Egawa also designed and built the battery emplacements at the entrance of Edo harbour at Odaiba in 1853/54, following the 1853 visit of Commodore Perry and his promise to return the following year. The fortifications were built to prevent the intrusion near Tokyo of the foreign ships. Commodore Perry would effectively stop his fleet at Uraga, southward at the entrance of Edo Bay, fully prepared for hostilities if his negotiations with the Japanese failed. His ships were equipped with modern Paixhans shell guns, capable of bringing destruction everywhere a shell landed.

==Westernization debate==
Egawa was involved in an important debate at that time, whether to adopt Western guns and methods or not. He advocated that the English had shown great superiority over the Chinese in the 1840 Opium War, and that it was necessary to use their own techniques to repel them. Others, such as Torii Yōzō argued that only traditional Japanese methods should be employed and reinforced. Egawa argued that just as Confucianism and Buddhism had been introduced from abroad, it made sense to introduce useful Western techniques. Sakuma Shōzan was a student of a school founded by Egawa Hidetatsu.

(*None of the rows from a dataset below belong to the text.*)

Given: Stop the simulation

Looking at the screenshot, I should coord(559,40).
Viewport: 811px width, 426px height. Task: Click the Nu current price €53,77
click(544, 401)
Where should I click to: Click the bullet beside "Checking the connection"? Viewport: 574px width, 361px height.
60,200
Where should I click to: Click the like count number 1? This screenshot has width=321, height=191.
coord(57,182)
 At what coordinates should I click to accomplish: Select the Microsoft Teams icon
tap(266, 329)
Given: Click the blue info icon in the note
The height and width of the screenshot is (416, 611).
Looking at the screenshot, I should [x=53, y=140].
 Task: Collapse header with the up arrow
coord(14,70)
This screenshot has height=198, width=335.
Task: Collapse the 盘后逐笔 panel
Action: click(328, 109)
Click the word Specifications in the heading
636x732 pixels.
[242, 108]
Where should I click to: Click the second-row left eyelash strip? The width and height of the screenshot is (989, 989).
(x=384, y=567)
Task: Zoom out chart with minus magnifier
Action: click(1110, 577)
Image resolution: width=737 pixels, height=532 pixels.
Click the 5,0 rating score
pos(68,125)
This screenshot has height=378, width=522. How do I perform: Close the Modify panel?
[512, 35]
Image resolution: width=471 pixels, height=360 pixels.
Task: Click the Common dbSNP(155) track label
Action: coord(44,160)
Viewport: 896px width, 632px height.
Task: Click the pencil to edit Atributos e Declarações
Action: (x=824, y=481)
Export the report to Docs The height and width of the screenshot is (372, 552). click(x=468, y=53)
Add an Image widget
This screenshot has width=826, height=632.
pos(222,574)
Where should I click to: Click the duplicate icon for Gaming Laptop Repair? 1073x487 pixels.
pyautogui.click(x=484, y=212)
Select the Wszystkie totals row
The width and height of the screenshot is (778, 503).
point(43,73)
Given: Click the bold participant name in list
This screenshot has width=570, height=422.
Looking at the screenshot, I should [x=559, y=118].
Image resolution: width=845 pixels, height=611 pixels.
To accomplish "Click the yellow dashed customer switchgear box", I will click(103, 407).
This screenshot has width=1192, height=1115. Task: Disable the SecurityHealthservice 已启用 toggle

A theoretical synthesis of "Western knowledge" and "Eastern morality" would later be accomplished by Sakuma Shōzan and Yokoi Shōnan, in view of "controlling the barbarians with their own methods".

At one point Egawa hired the services of Nakahama Manjirō, a Japanese castaway who had spent 10 years in the West before returning to Japan, in order to obtain better knowledge of the West.